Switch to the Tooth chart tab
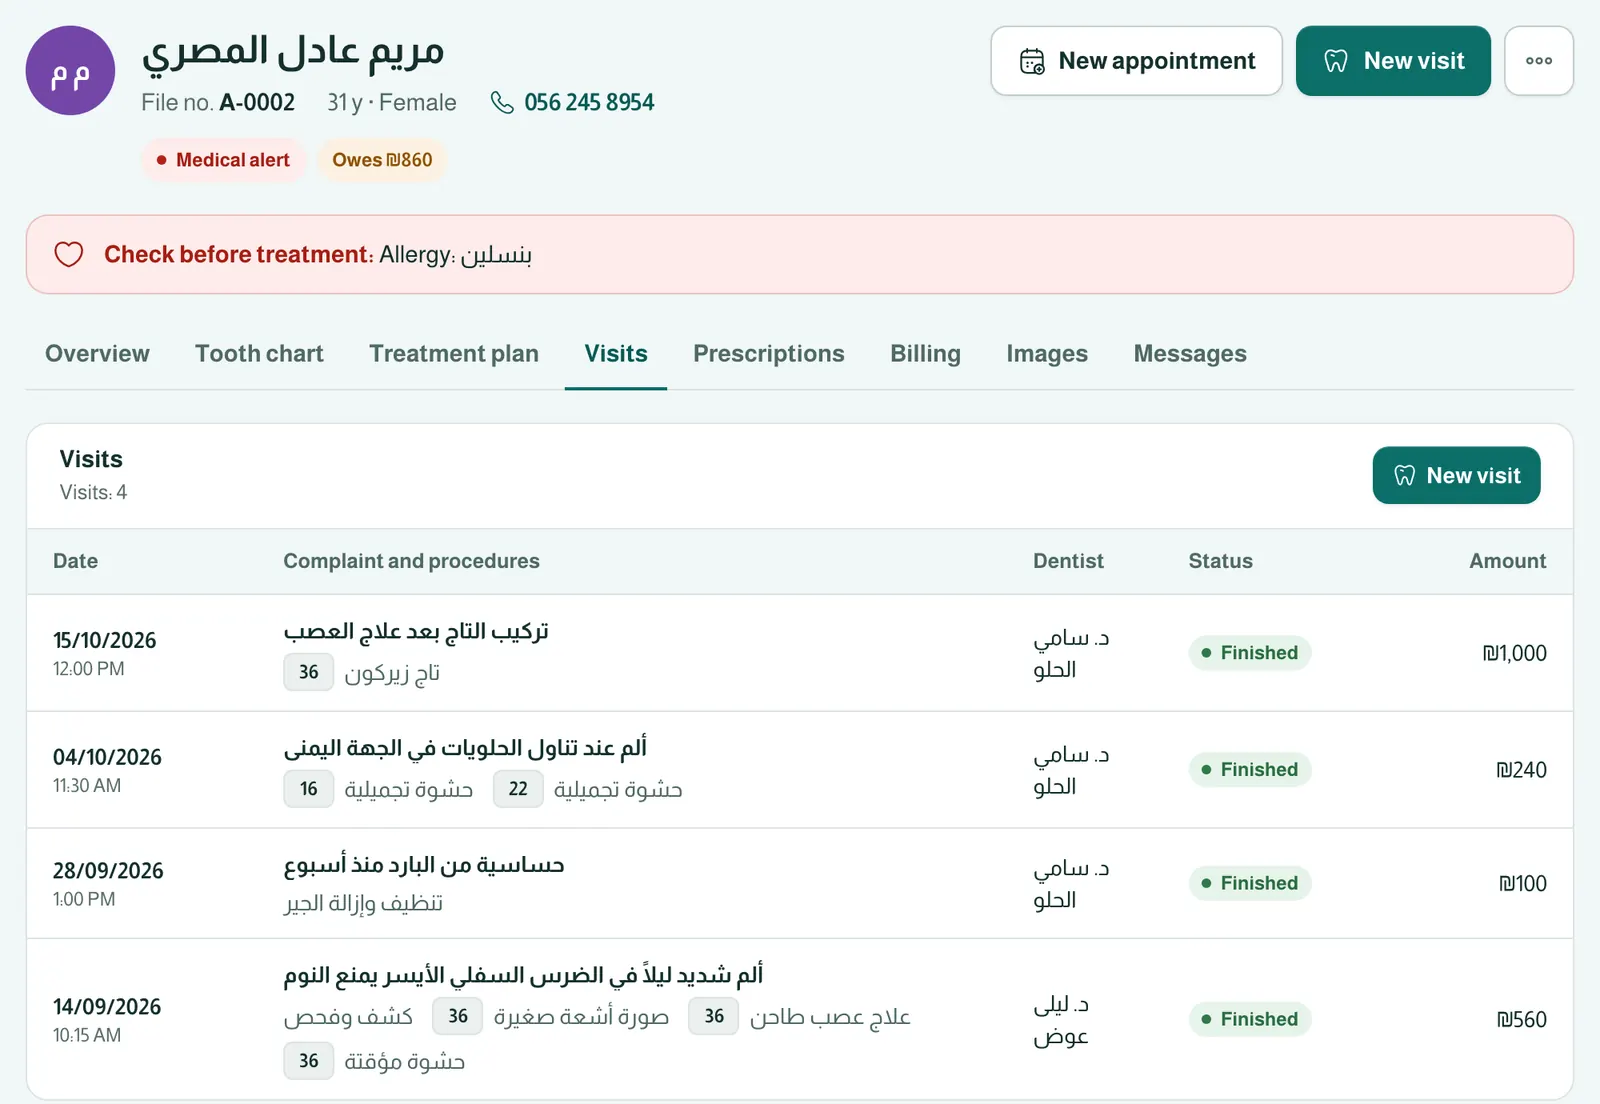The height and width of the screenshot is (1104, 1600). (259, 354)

* * *

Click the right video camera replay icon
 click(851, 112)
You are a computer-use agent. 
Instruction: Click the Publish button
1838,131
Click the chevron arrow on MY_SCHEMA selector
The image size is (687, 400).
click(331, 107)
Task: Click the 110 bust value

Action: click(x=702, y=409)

* * *

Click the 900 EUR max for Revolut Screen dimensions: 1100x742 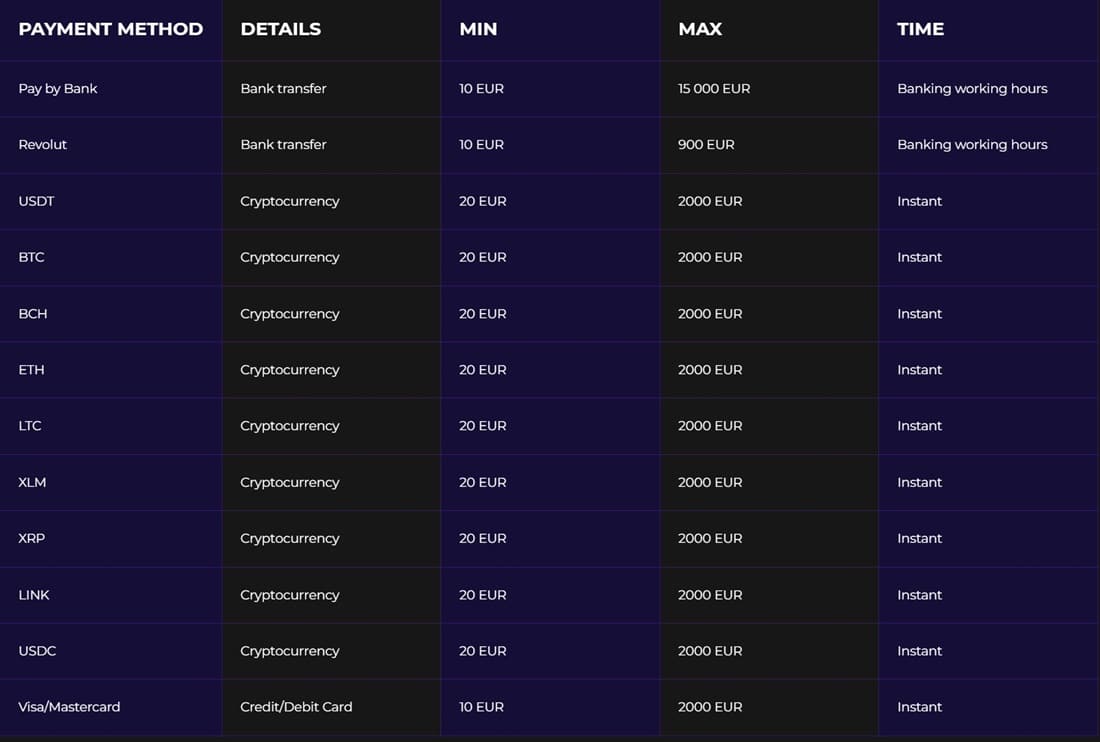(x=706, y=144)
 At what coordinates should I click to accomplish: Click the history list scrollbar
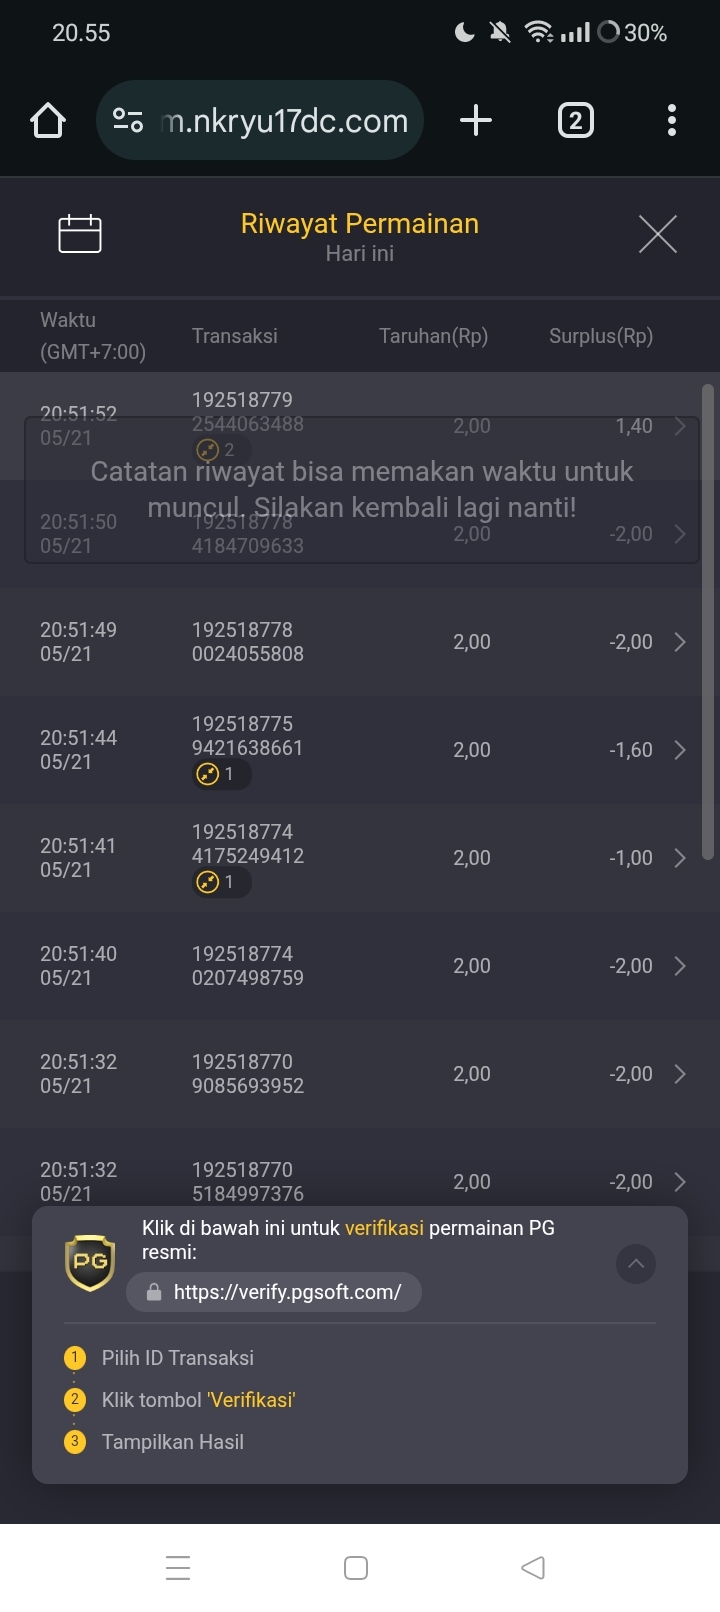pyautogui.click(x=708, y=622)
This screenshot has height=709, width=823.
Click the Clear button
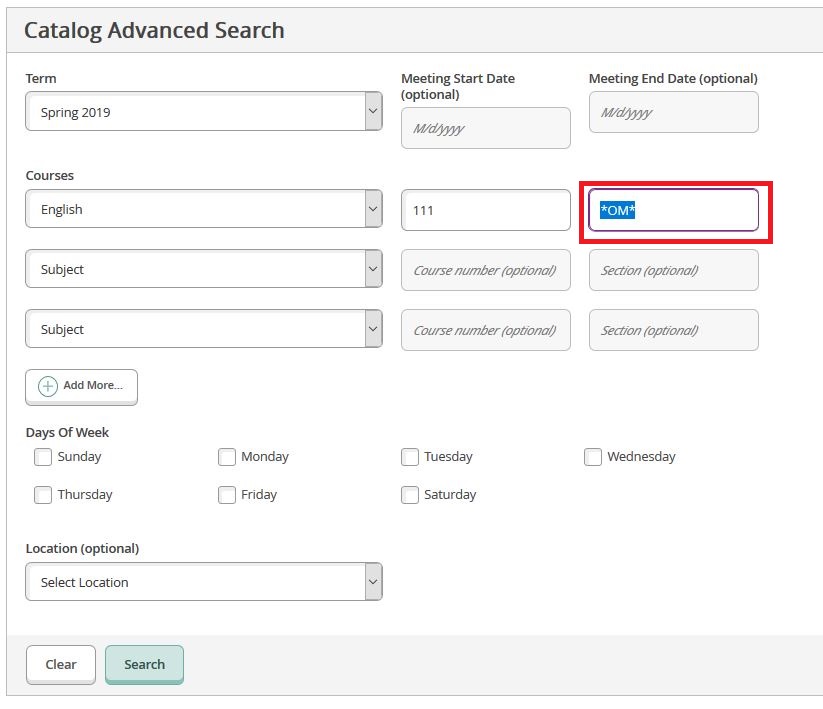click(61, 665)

What is expected:
Recast the records as a JSON list of strings, one string per line, leaving out blank lines and the pictures. Begin at the line that contains "At what coordinates" and stop after the line that contains "click(61, 665)".

Solution to this problem:
[
  " At what coordinates should I click to accomplish: Click the history list scrollbar",
  "pyautogui.click(x=708, y=622)",
  "This screenshot has height=709, width=823.",
  "Click the Clear button",
  "click(61, 665)"
]